*The exercise*
Retype the lines below without any changes, beginning at the line that contains "Click WickQuick indicator" and going through the end of the records.

*Material supplied*
"""

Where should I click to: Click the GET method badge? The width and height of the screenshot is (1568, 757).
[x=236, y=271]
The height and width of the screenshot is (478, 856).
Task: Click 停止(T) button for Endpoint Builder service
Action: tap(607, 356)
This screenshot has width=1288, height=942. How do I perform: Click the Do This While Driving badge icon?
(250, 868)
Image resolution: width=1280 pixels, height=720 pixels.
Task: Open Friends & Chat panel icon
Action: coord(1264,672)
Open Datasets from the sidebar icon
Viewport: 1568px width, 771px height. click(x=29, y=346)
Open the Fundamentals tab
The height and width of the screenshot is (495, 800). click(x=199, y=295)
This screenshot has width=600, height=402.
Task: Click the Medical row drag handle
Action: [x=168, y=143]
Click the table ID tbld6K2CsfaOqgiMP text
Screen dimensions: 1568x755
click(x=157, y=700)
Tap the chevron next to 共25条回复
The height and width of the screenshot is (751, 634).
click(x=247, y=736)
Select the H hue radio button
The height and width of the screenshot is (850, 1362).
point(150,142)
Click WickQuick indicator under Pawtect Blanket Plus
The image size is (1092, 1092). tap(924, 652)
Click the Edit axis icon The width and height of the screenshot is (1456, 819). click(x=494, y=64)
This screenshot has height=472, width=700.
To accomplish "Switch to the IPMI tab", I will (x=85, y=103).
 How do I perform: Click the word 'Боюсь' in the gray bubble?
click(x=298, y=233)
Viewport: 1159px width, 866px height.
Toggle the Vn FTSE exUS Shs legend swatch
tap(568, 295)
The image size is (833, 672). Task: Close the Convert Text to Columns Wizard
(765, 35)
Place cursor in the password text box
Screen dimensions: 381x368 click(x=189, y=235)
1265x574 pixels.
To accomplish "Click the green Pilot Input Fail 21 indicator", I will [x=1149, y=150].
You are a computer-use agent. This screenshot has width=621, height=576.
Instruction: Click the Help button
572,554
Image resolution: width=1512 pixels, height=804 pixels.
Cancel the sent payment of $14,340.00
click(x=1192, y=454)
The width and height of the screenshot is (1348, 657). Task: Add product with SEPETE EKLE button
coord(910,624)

"""

*Correct result*
Click WickQuick indicator under Pawtect Blanket Plus
The image size is (1092, 1092). tap(924, 652)
Click the Edit axis icon The width and height of the screenshot is (1456, 819). click(x=494, y=64)
This screenshot has height=472, width=700.
To accomplish "Switch to the IPMI tab", I will (x=85, y=103).
 How do I perform: Click the word 'Боюсь' in the gray bubble?
click(x=298, y=233)
Viewport: 1159px width, 866px height.
Toggle the Vn FTSE exUS Shs legend swatch
tap(568, 295)
The image size is (833, 672). Task: Close the Convert Text to Columns Wizard
(765, 35)
Place cursor in the password text box
Screen dimensions: 381x368 click(x=189, y=235)
1265x574 pixels.
To accomplish "Click the green Pilot Input Fail 21 indicator", I will [x=1149, y=150].
You are a computer-use agent. This screenshot has width=621, height=576.
Instruction: Click the Help button
572,554
Image resolution: width=1512 pixels, height=804 pixels.
Cancel the sent payment of $14,340.00
click(x=1192, y=454)
The width and height of the screenshot is (1348, 657). Task: Add product with SEPETE EKLE button
coord(910,624)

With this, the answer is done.